The slew of recent data underscores inflation stickiness. While the initial phase of disinflation came quickly with the reversal of pandemic supply shocks, price increases are now underpinned by strong aggregate demand, from both consumer spending as well as government deficit spending. For instance, the Biden administration is doling out billions in subsidies to the semiconductor industry, to spur domestic manufacturing. Even the US$61 billion in aid to Ukraine (that just passed Congress) will first go through the US economy — sending existing weapons stockpile to Ukraine and replenishing its inventory with new weapons manufactured domestically.
The latest US GDP growth and inflation data further cemented the market’s pivot towards higher-for-longer US interest rates, and its effects are reverberating around the world. Higher-for-longer US interest rates have implications not just for the US but also the rest of the world, owing to the importance of the US dollar in trade and the global financial system, as well as the resulting effects on exchange rates.

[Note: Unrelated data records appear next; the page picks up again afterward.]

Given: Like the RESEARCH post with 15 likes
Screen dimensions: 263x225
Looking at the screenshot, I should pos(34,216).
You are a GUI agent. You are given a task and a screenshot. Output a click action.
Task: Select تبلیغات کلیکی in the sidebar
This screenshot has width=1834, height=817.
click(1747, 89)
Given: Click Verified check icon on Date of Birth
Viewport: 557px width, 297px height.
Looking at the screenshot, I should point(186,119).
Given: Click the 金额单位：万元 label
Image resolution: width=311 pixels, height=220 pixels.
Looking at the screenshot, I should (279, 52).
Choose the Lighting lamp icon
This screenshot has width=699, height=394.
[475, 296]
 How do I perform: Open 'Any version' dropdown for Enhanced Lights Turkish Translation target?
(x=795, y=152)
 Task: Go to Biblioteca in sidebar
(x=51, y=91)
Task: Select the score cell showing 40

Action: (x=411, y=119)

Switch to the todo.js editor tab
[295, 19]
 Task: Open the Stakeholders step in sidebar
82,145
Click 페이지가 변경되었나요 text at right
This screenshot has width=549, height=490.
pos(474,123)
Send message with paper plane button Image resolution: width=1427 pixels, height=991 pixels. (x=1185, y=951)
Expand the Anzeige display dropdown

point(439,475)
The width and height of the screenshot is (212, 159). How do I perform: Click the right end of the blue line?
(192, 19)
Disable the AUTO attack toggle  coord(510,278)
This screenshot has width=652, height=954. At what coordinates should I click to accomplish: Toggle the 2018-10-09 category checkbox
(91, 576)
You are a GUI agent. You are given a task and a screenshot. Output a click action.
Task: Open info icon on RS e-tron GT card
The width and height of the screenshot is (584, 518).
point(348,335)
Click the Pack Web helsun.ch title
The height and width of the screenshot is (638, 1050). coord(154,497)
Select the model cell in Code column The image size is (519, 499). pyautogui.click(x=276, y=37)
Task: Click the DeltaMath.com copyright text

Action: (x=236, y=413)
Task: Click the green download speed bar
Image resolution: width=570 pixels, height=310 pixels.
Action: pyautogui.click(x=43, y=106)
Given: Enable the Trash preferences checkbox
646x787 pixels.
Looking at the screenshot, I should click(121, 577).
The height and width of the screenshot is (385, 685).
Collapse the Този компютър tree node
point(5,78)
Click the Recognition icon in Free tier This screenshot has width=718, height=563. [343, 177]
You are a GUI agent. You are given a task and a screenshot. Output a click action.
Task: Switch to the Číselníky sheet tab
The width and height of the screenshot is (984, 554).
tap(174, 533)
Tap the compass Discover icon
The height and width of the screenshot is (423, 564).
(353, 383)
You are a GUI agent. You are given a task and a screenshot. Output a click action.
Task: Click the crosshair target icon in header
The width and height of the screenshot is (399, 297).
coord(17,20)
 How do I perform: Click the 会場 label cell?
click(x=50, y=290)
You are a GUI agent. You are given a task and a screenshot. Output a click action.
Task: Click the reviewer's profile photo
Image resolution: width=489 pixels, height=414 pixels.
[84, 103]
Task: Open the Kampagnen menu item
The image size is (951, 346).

The first reading for GDP growth for 1Q2024 came in at 1.6% annualised — below market expectations of roughly 2.4%. But the weakness in the headline figure is due primarily to inventory drawdown and lower net export, which tend to be volatile. Importantly, consumption, which is the main driver for growth, remained resilient. In fact, consumer spending on services grew at a faster clip compared to 4Q2023. And, more critically, the core personal consumption expenditure (PCE, excluding food and energy) price index, the Federal Reserve’s preferred inflation gauge, rose at an annualised rate of 3.7% in 1Q2024, up sharply from 1.8% in 4Q2023 and above the recently revised upwards market forecast of 3.4%.